Personal Problems was before its time. There was no commercial backing for this eccentric version of the soap opera which permitted black producers, a black director, black actors, and black writers and actresses to have control over their work. A black composer, Carman Moore, had the freedom to write whatever music he desired without fear of censorship.”

Ishmael Reed2

 

“For the twenty-nine year old Robert Polidori, Personal Problems offered a space to experiment with form. Using two Sony cameras, he shot Personal Problems on 3/4” U-Matic tape, taking advantage of the capacity to record up to sixty minutes of footage. Working with Gunn and Cotton, he often kept the camera running even after a scene seemed to be completed.
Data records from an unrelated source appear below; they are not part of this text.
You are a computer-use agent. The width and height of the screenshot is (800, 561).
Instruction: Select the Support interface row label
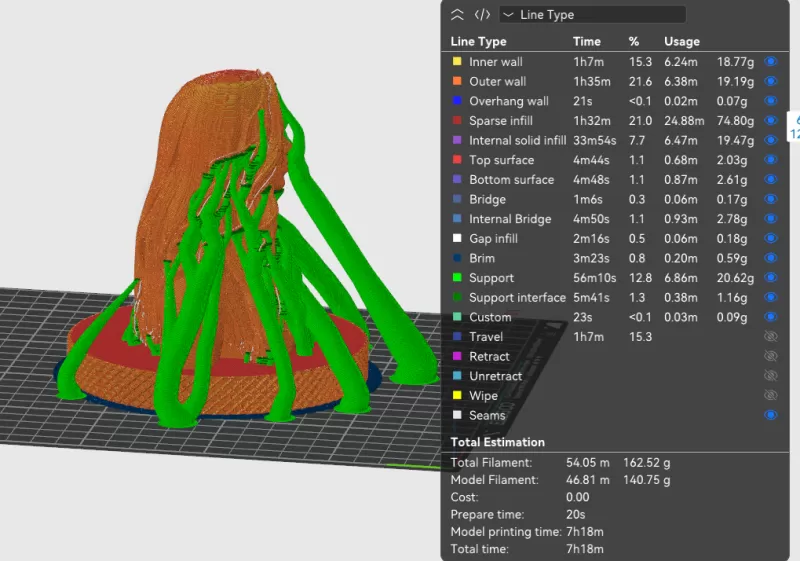click(x=517, y=298)
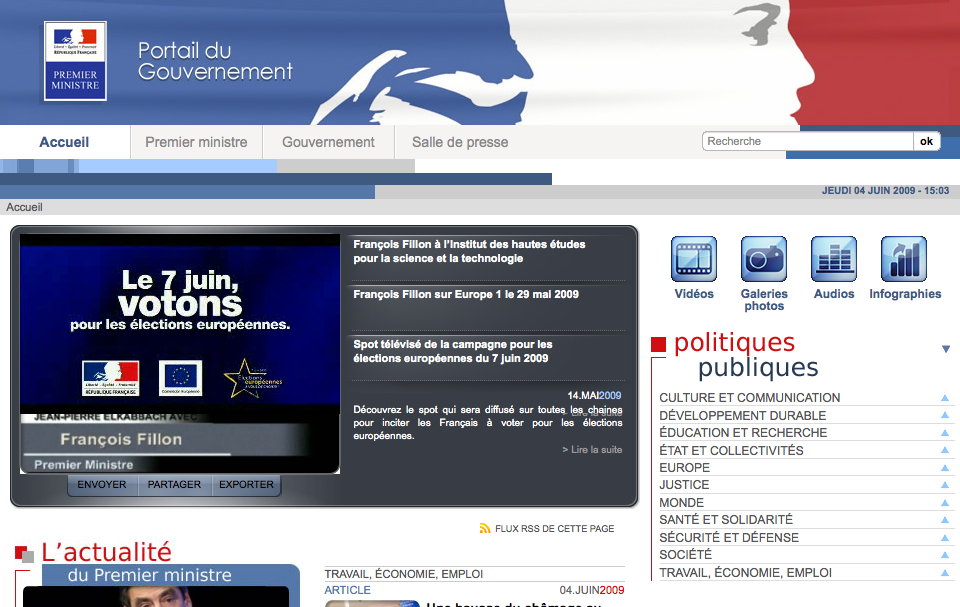Toggle the MONDE section arrow
This screenshot has width=960, height=607.
(x=943, y=502)
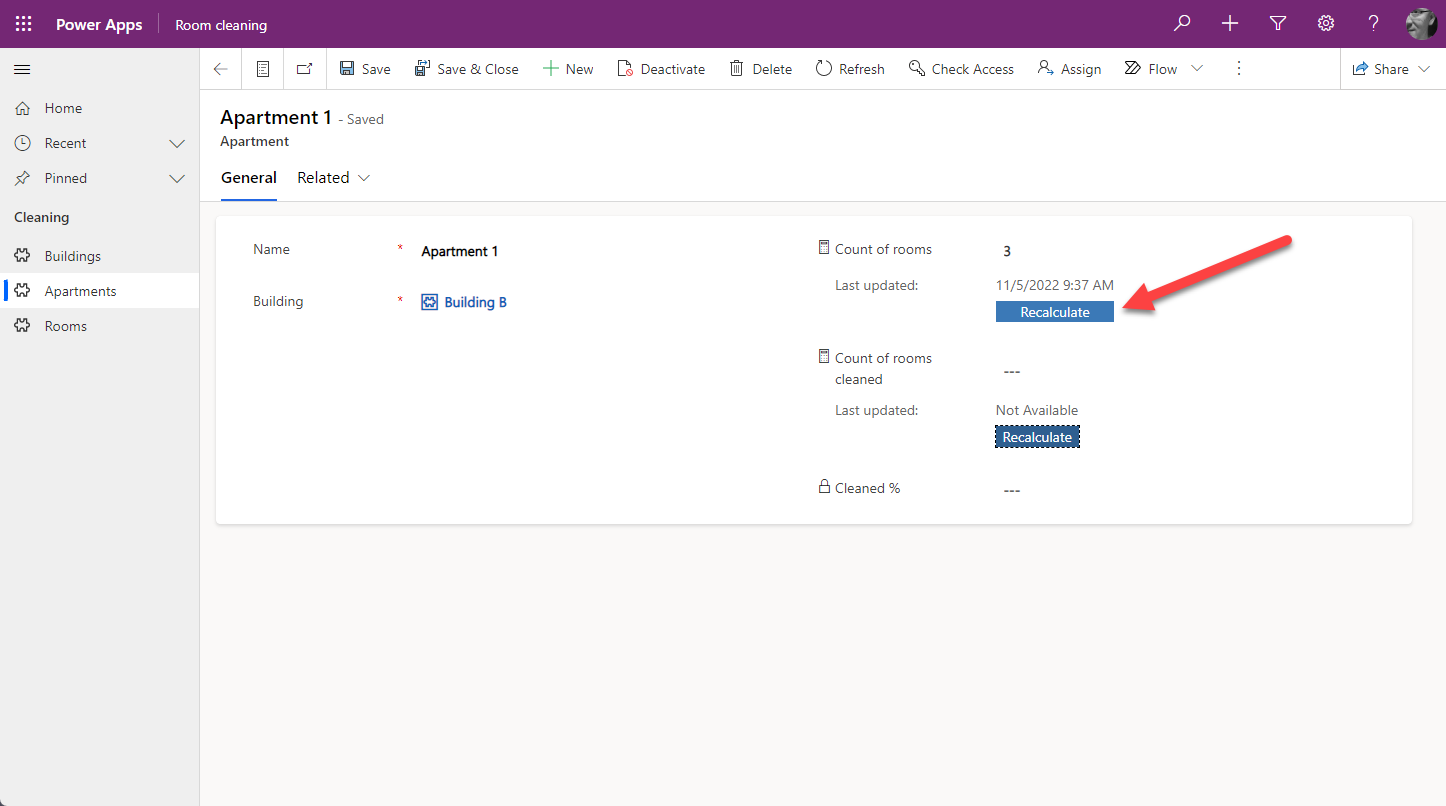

The set was driven by a number of political and aesthetic commitments and the young cinematographer followed Gunn’s lead as the director created an atmosphere of what Polidori called ‘improvisational jamming.’ Energized by Gunn’s direction and inspired by the D.A. Pennebaker’s work with Jean-Luc Godard on One A.M. (1972) and Norman Mailer on Maidstone (1970), Polidori joined in on the jamming, as he explained, to ‘set up the dramatic tensions’ where ‘the outcomes’ were not ‘predetermined.’

While the shooting schedule was limited, Gunn allowed actors to build their own backstories and develop dialogue on the set. Following a number of planning meetings and a few days of rehearsals, the cast established a strong sense of mutual trust. There were rarely more than a couple of takes for any one scene and while improvisation reigned, that improvisation rested on a foundation of collaborative practice and calm, if intense, focus. [...] This generosity and back-and-forth between actors and directors further distinguished Personal Problems from similar soap operas of the era. The crew worked in conjunction with one another, sharing ideas and moving as a singular unit.

While Gunn had some misgivings about shooting on tape, the technology foregrounded the project’s already experimental form. Apparent in the scan lines, shot composition and muffled sound, Personal Problems confounded the lines distinguishing documentary and fiction, and in doing so it undercut the widely-held misapprenhension that Black art was sociological first and aesthetic second. Echoing Bill Stephens’ earlier comments, Carman Moore, who composed the score for the radio show and video project, explained that Personal Problems was ‘nominally a fiction [movie] but it behaves like a documentary.’ For Black artists, video offered a tool to sidestep Hollywood’s protocols and create new worlds. Reed was clear about this, telling one audience that video will help Black artists ‘go out and create their own [image]... video cameras are cheaper than cinema technology. There is a possibility now of converting video into cinema.’

Seen now, it is apparent that Personal Problems is less a product than a process where an idea went through numerous translations and transformations. From idea to radio show to video, Personal Problems has never been a stable entity. For years, the project has required qualifications, amendments and annotations as it has moved across media and been shown under different viewing conditions. Typical categories fail to describe it: when the pilot was shot, the team envisioned something serialized and longer than a movie. Although later episodes aired on television, the project was more commonly screened in museums and theaters and art institutions. And yet the project’s narrative emphasis and production process seem to push it outside of the bounds of what, in the 1980s, was considered ‘video art.’ These thorny, not-quite-right, descriptions only further highlight the unique intervention Personal Problems was and remains.”